Bratton then explained further that if there were to be an emergency—particularly one of some significant magnitude that would generate a phenomenal spike in the of use of smart phones to upload images and video to the internet and exchange text messages and calls—public safety would not have to worry about losing its connectivity because there is technology in place that allows public safety wireless users to have priority on the network.

In March 2018, Verizon launched what it calls the Public Safety Private Core, a network that separates public safety traffic from Verizon's commercial and consumer traffic. This means first responders have an extra layer of security for their data and they don't need to compete with commercial users for network resources.

Bratton explained that the prioritization is the equivalent of an HOV lane, where commercial users are kept separate from public safety users so that communications among partnering agencies remains unbroken despite a massive spike in usage.

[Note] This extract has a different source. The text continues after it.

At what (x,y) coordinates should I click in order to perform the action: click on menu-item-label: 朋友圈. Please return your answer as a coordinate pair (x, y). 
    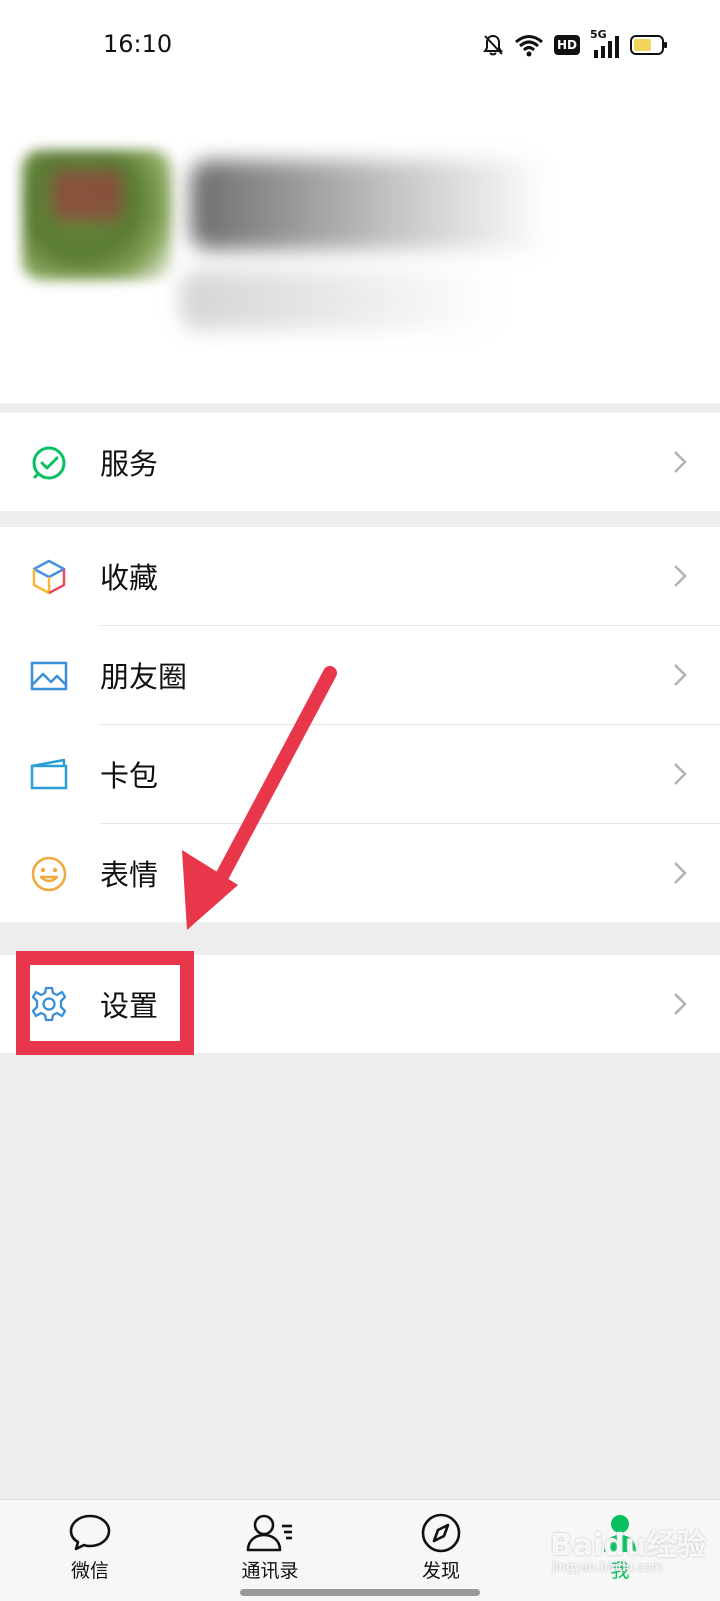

The system can even shut down the entire freeway, allowing only public safety users to use the network for a period of time. Bratton called this preemption.

Prior Preparation

Communications between agencies via handheld radios is equally important, and comes with added layers of complexity, particularly when the number of agencies in an area suddenly increases with mutual aid being provided by departments from outside the immediate area.

Retired San Francisco Deputy Chief Jim Dudley said that infrastructure is critical, but intricate planning and coordination well in advance of the event is equally important.

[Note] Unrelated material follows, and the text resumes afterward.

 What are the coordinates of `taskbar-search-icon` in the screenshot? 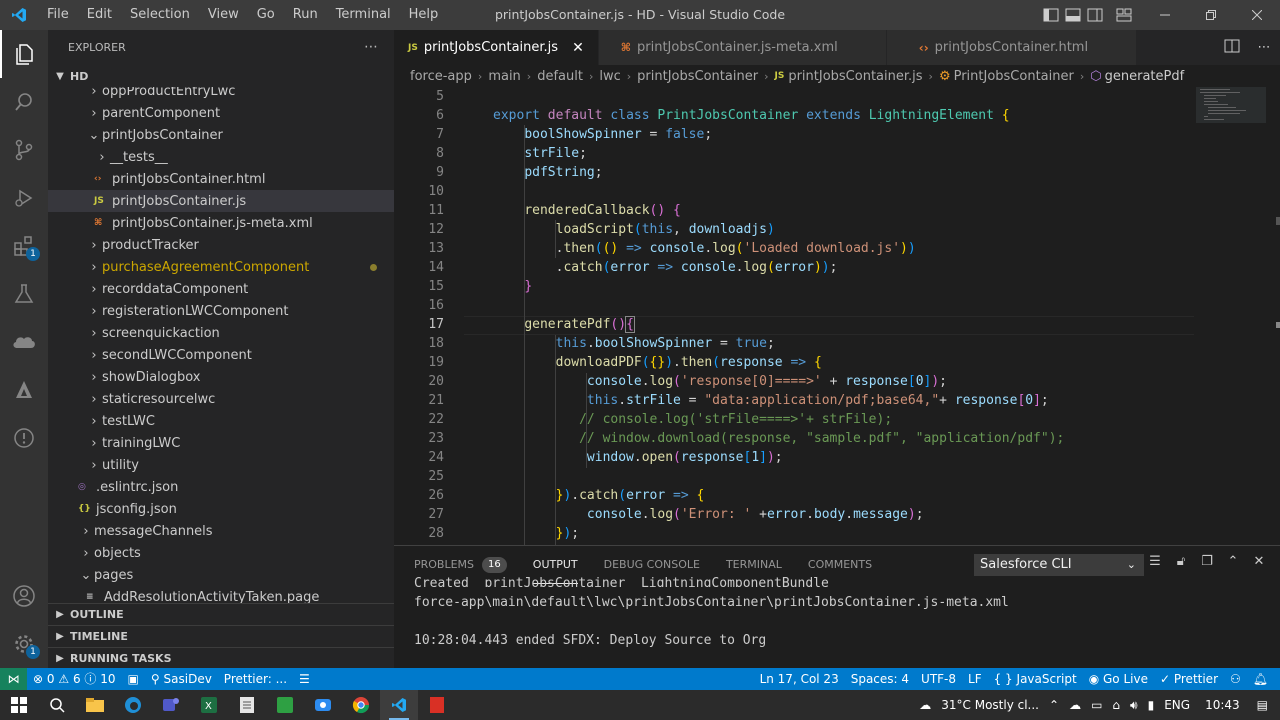 It's located at (57, 705).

"When we did the baseball playoffs and the World Series—and when we did America's Cup (yacht racing)—we had so many multiple agencies all trying to talk at the same time," Dudley said. "We had to have an 'all' channel that everybody could hear everything broadcast over, and then we had to have sub-channels so that working groups could work together."

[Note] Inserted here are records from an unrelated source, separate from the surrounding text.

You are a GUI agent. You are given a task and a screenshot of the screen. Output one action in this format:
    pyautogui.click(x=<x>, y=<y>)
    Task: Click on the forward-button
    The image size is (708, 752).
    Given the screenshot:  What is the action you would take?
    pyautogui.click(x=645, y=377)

Dudley said that during the planning phase prior to these events, myriad agencies from around the San Francisco Bay Area came together to create a framework for how individual teams would be able to communicate with one another without creating problems with overusage of any given radio channels. For example, groups were set up so that specialized units like SWAT, EOD, K-9 and the like could communicate among themselves or with each other, depending on the need, allowing the larger group of radio units to keep doing their jobs without interference.

"I'll give you an example. In the World Series—in the Detroit World Series—we spotted a heat source in a tent area in a parking lot that we did not anticipate. We moved a team to investigate. In the command post we're looking at video and we're saying, 'No, you're going the wrong way. Turn. Yes. You're going the right way. Go another 100 yards forward. Turn right and you should be looking at it.' You don't want to take over the whole channel for that, so we took advantage of those sub-channels. We had planned in advance to be able to do that."

Everybody Wins

As I write this it is unknown who will lift the Lombardi Trophy at the end of the contest between the New England Patriots and the Los Angeles Rams on Super Bowl Sunday, but the citizens of Atlanta and the public safety agencies who serve them will all be winners.

All of the infrastructure that has been put in place over the past two years will remain available to citizens and public safety users for decades to come.

The public and the police in two Florida cities—Miami and Tampa—can also look forward to similar benefits, with Verizon already making preparations in those metropolitan areas for Super Bowl LIV in 2020 and Super Bowl LV in 2021 in those cities.